For all of the more irregular masks (i.e. aside from the linear mask in Oraple), I used Meta AI's Segment Anything to generate them by feeding in an input image and extracting the desired binary mask as a jpg file.
Image of Berkeley
Image of snowing sky
Mask input image
Laplacian stack of Berkeley
Laplacian stack of the snowing sky
Gaussian stack of the mask input image
Stack of the blended image
Final blended image
All of the displayed results on the websites, including the Gaussian/Laplacian stacks and multiresolution blending, are implemented with color, i.e. I applied the Gaussian filter to each channel and then stacked them together for the resulting image.
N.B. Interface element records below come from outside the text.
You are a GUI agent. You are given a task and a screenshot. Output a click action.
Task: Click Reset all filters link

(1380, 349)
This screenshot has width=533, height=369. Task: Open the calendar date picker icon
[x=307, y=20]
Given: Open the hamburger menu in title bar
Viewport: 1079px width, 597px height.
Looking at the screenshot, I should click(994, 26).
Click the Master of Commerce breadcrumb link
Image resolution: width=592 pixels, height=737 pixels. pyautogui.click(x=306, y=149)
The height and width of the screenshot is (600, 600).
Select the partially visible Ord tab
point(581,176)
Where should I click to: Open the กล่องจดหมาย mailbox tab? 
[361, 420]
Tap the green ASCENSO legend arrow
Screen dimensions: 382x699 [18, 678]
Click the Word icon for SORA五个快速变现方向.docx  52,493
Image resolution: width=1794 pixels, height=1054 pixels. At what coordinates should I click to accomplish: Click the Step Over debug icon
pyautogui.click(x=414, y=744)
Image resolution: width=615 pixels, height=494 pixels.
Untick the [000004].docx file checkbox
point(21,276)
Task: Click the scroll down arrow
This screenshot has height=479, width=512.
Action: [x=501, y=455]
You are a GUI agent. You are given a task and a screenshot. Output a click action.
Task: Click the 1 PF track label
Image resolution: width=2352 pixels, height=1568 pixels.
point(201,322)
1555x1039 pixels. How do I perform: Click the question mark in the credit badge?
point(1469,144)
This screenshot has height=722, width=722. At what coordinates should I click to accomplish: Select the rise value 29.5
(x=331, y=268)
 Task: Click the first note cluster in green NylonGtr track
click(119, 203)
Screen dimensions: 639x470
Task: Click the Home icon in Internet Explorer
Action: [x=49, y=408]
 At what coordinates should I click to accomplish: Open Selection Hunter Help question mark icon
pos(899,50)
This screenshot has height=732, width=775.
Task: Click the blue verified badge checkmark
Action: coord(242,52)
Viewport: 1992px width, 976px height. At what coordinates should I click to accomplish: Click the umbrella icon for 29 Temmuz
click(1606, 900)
The most important thing I learned from this project is image processing/transformation/manipulation through the perspective of frequency. Prior to this project, I have worked with a variety of image processing techniques such as filtering, compressing, or segmentation, but all of those methods work directly with the raw pixel value of the image. In this project, I had the opportunity to extract low and high frequency out of an image and manipulate them appropriately to produce effects that are often provided by photo editing applications such as blending images or creating hybrid images.